Im Frühjahr 1974 summt die ganze Welt einen zuckersüßen Ohrwurm, der ziemlich fröhlich klingt, obwohl er vom Sterben handelt: Seasons In The Sun vom Kanadier Terry Jacks (*29.3.1944 in Winnipeg, Manitoba).
Sein großes musikalisches Idol ist die Rock’n’Roll-Legende Buddy Holly, er kauft sich jede seiner Singles. Nach der Schule weiß er nicht so recht, was er eigentlich werden soll: Architekt oder Golf-Profi? Doch dann entscheidet er sich für die Musiker-Laufbahn. Bei einer Fernseh-Show lernt der Rhythmus-Gitarrist 1968 seine spätere Frau Susan Pesklevits kennen und gründet mit ihr zusammen das Quartett Poppy Family. Und dieser „Familie“ gelingt tatsächlich im Sommer 1970 ein Top-10-Erfolg mit „Which Way You Going, Billy“. Drei Jahre später lässt Terry Jacks sich von Susan scheiden und besiegelt damit auch das Ende der Poppy Family.

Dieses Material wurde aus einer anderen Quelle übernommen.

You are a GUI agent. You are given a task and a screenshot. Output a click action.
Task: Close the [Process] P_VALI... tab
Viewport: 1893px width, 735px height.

Als Produzent der Beach Boys schlägt Terry Jacks den Jungs einen Song des belgischen Chansonniers Jaques Brel aus dem Jahr 1961 vor: „Le Moribond (Der Sterbende)“. An diesem Song über einen jungen Mann, der im Sterben liegt, hatten sie schon mehrere Künstler vergeblich versucht. Der kalifornische Komponist Rod McKuen hatte dieses melancholische Chanson ins Englische übersetzt, doch weder das Kingston Trio (1963) noch die britische Band The Fortunes (1969) hatten mit Seasons In The Sun messbaren Erfolg.
Nun also sollen die Beach Boys ran, aber selbst ihnen ist der Text zu schmalzig. Sie brechen die Aufnahme mitten im Studio einfach ab. Trotzdem gibt Terry Jacks nicht auf.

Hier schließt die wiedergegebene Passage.